Source records:
▬▬▬▬▬▬▬▬▬▬

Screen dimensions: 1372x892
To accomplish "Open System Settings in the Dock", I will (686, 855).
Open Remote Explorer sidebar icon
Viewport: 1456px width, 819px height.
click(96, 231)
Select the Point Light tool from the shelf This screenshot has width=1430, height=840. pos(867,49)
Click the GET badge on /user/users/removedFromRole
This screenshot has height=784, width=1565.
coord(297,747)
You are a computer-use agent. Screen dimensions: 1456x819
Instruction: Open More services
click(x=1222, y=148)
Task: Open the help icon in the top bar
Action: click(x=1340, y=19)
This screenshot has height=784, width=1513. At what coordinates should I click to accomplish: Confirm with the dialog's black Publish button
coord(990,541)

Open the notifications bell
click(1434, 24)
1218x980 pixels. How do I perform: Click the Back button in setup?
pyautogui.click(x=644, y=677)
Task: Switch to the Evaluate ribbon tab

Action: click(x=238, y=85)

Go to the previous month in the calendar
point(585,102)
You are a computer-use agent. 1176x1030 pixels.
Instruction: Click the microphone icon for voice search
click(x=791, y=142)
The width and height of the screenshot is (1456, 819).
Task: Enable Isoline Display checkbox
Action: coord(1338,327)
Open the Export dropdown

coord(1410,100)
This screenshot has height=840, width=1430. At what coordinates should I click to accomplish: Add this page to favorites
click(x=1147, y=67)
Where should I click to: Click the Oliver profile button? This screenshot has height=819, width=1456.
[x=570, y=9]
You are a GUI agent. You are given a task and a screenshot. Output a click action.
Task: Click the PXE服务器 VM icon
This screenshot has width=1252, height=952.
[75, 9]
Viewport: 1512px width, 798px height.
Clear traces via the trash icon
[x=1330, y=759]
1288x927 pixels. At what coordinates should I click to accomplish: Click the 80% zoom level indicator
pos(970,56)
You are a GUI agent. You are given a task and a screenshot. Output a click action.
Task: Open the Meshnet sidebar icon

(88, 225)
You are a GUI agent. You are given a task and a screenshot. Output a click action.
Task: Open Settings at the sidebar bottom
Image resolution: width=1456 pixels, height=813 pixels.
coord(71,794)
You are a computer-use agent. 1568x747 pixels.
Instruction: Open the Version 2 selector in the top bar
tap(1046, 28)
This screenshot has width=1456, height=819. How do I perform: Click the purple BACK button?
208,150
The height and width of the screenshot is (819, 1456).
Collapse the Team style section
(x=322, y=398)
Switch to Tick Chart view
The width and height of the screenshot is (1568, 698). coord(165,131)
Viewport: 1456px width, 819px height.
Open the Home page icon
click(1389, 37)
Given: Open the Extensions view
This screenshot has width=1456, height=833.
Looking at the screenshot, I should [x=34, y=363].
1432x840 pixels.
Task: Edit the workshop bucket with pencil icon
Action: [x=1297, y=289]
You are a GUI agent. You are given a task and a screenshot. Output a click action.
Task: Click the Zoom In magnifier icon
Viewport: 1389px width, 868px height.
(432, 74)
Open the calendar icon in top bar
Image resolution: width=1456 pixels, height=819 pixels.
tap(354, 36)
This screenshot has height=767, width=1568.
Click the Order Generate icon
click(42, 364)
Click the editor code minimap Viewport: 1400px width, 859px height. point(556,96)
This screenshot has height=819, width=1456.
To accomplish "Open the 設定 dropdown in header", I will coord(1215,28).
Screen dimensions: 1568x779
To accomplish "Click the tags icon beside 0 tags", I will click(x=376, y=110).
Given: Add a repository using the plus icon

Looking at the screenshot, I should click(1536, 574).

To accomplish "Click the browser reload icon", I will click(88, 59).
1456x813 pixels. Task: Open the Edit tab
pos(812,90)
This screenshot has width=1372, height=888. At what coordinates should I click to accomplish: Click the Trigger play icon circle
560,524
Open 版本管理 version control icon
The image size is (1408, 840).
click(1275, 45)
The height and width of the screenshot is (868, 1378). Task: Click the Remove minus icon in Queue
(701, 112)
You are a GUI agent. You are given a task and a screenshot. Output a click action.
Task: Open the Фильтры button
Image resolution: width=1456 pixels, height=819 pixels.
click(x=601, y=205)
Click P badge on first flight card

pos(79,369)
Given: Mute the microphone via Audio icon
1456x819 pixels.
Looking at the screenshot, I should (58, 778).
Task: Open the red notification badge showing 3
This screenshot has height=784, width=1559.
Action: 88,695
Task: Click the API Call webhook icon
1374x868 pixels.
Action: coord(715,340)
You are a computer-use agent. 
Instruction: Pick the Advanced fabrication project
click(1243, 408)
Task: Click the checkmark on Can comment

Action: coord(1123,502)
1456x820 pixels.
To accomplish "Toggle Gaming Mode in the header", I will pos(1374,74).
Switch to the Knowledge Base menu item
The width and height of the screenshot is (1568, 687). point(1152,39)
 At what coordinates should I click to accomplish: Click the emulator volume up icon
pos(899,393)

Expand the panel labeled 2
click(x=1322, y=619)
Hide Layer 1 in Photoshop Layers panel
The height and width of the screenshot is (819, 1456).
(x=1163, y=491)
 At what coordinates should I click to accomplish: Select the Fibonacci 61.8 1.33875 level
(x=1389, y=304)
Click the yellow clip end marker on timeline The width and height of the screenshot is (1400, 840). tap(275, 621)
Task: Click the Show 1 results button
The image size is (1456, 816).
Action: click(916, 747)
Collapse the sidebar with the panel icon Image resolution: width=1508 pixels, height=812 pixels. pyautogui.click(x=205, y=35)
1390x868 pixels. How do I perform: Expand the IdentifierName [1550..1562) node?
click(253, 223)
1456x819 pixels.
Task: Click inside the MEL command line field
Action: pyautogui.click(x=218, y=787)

▬▬▬▬▬▬▬▬▬▬

§ **Task objective**
Scan the preceding records for lines with the word "header". Say how many there are and nothing else.

§ **Task output**
2